- WHAT TO WORK ON
Write the data out again in full, with no departure from the original.
-*-
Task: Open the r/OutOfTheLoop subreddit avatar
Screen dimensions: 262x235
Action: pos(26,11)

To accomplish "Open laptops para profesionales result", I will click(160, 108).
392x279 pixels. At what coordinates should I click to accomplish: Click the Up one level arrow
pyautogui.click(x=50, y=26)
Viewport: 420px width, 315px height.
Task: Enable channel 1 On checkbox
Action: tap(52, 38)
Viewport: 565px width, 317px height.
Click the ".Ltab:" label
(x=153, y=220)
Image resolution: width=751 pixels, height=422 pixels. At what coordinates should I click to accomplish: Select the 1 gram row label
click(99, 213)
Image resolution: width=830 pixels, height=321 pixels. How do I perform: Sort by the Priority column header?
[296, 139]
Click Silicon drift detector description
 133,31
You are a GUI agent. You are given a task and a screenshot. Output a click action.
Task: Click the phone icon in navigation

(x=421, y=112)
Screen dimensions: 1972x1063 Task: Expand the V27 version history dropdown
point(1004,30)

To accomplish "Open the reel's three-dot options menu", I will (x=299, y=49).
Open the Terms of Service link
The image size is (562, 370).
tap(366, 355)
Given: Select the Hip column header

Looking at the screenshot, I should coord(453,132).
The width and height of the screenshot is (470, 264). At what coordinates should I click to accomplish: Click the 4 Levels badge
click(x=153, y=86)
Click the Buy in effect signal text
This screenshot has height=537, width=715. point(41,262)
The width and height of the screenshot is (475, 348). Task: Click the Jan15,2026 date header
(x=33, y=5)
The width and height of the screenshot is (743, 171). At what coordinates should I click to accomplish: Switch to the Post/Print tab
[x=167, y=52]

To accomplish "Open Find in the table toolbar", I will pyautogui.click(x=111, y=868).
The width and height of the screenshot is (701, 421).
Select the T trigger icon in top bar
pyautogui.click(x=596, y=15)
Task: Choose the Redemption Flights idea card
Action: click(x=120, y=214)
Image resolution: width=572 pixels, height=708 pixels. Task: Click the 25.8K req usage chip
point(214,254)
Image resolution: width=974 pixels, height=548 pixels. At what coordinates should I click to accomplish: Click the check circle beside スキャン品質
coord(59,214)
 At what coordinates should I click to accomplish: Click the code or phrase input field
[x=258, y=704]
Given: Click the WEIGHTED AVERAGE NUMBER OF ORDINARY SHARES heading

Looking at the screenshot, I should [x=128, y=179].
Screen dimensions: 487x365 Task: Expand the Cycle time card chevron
-*-
- ANSWER FOR THIS EXERCISE
Task: Open the r/OutOfTheLoop subreddit avatar
Screen dimensions: 262x235
Action: pos(26,11)

To accomplish "Open laptops para profesionales result", I will click(160, 108).
392x279 pixels. At what coordinates should I click to accomplish: Click the Up one level arrow
pyautogui.click(x=50, y=26)
Viewport: 420px width, 315px height.
Task: Enable channel 1 On checkbox
Action: tap(52, 38)
Viewport: 565px width, 317px height.
Click the ".Ltab:" label
(x=153, y=220)
Image resolution: width=751 pixels, height=422 pixels. At what coordinates should I click to accomplish: Select the 1 gram row label
click(99, 213)
Image resolution: width=830 pixels, height=321 pixels. How do I perform: Sort by the Priority column header?
[296, 139]
Click Silicon drift detector description
 133,31
You are a GUI agent. You are given a task and a screenshot. Output a click action.
Task: Click the phone icon in navigation

(x=421, y=112)
Screen dimensions: 1972x1063 Task: Expand the V27 version history dropdown
point(1004,30)

To accomplish "Open the reel's three-dot options menu", I will (x=299, y=49).
Open the Terms of Service link
The image size is (562, 370).
tap(366, 355)
Given: Select the Hip column header

Looking at the screenshot, I should coord(453,132).
The width and height of the screenshot is (470, 264). At what coordinates should I click to accomplish: Click the 4 Levels badge
click(x=153, y=86)
Click the Buy in effect signal text
This screenshot has height=537, width=715. point(41,262)
The width and height of the screenshot is (475, 348). Task: Click the Jan15,2026 date header
(x=33, y=5)
The width and height of the screenshot is (743, 171). At what coordinates should I click to accomplish: Switch to the Post/Print tab
[x=167, y=52]

To accomplish "Open Find in the table toolbar", I will pyautogui.click(x=111, y=868).
The width and height of the screenshot is (701, 421).
Select the T trigger icon in top bar
pyautogui.click(x=596, y=15)
Task: Choose the Redemption Flights idea card
Action: click(x=120, y=214)
Image resolution: width=572 pixels, height=708 pixels. Task: Click the 25.8K req usage chip
point(214,254)
Image resolution: width=974 pixels, height=548 pixels. At what coordinates should I click to accomplish: Click the check circle beside スキャン品質
coord(59,214)
 At what coordinates should I click to accomplish: Click the code or phrase input field
[x=258, y=704]
Given: Click the WEIGHTED AVERAGE NUMBER OF ORDINARY SHARES heading

Looking at the screenshot, I should [x=128, y=179].
Screen dimensions: 487x365 Task: Expand the Cycle time card chevron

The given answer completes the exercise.